Tom Mulcair, qui ne sait plus à quel saint se vouer pour stopper la dégringolade de son parti, assure qu’un gouvernement néodémocrate refuserait d’autoriser un tel déversement. Ses anciens collègues dans le gouvernement Charest ont cependant témoigné de la grande variabilité de ses principes dans le dossier de la privatisation du Mont-Orford. Combien de milliards de litres d’eaux usées au juste se sont retrouvés dans le Saint-Laurent à l’époque où il était ministre de l’Environnement ?
Les premiers à faire les frais de cette triste farce sont cependant les résidants de Montréal et ceux qui habitent le long du fleuve en aval de la métropole, qui peuvent légitimement se demander qui dit vrai et surtout dans quelle mesure il existe un risque pour leur environnement, sinon pour leur santé. Les protagonistes de cette foire d’empoigne souffrent d’un sérieux déficit de crédibilité.
Tout le monde accepte que la politique comporte une part de stratégie, particulièrement en campagne électorale, mais il y a des moments où l’impression que les intérêts partisans l’emportent sur ceux de la population devient franchement exaspérante.

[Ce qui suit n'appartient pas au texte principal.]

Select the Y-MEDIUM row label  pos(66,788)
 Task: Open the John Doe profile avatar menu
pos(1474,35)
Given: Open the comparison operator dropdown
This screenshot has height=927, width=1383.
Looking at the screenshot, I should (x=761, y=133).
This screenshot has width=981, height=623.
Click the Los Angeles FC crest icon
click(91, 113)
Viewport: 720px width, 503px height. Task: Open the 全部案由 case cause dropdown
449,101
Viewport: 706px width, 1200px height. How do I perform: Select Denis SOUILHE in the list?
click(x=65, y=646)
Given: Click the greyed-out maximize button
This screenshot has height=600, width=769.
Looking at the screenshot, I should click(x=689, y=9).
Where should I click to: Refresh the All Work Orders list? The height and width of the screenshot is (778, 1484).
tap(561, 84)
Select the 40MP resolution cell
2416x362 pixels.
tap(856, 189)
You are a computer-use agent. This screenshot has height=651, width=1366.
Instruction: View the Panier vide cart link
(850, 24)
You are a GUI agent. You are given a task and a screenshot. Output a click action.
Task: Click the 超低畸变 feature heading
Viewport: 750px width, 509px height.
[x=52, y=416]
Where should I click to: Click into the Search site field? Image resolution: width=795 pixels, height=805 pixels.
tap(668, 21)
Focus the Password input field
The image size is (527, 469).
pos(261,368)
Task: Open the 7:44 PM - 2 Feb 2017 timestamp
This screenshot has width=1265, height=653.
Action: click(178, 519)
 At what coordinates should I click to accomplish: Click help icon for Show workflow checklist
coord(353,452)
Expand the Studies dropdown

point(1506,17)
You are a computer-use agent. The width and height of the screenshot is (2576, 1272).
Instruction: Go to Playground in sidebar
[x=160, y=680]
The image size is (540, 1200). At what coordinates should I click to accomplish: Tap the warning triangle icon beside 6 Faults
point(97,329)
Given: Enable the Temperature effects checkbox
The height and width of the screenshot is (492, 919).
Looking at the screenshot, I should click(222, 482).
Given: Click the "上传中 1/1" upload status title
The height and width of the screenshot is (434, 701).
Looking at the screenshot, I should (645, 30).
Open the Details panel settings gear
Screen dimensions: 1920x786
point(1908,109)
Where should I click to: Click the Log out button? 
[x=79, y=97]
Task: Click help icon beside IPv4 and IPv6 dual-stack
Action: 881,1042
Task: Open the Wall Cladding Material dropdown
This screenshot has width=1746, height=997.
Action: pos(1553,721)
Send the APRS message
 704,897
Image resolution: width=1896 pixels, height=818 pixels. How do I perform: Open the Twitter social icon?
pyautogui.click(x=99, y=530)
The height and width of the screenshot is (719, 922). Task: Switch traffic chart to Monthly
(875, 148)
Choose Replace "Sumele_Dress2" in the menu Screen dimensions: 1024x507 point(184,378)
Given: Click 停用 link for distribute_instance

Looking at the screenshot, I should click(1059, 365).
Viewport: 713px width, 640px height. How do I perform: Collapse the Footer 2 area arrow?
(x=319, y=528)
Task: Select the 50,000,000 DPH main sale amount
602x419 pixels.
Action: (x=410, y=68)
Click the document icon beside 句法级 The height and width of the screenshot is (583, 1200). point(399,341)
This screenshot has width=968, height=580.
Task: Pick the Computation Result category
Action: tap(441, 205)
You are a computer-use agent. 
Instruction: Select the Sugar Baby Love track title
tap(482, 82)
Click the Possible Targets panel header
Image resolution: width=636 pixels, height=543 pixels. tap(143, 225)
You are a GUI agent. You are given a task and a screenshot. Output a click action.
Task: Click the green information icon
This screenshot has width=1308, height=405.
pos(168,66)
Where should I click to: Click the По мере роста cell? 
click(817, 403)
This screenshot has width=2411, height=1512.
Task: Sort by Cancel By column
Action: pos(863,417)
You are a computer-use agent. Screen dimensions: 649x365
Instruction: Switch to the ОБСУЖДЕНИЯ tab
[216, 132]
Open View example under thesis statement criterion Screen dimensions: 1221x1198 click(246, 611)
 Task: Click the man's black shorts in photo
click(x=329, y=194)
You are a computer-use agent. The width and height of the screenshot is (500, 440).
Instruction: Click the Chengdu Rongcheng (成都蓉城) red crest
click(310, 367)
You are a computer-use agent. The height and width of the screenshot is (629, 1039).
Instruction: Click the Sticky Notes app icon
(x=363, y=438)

Le « lapsus » qu’aurait commis David Heurtel, qui a déclaré à trois reprises que l’approvisionnement en eau potable pourrait être compromis si le déversement n’est pas effectué, alors que le rapport de son ministère n’affirme rien de tel, a de quoi laisser perplexe. S’il s’agissait d’une erreur à répétition, cela ressemble dangereusement à de l’incompétence. S’il s’agissait plutôt de dramatiser pour justifier une décision, ce serait carrément de l’irresponsabilité.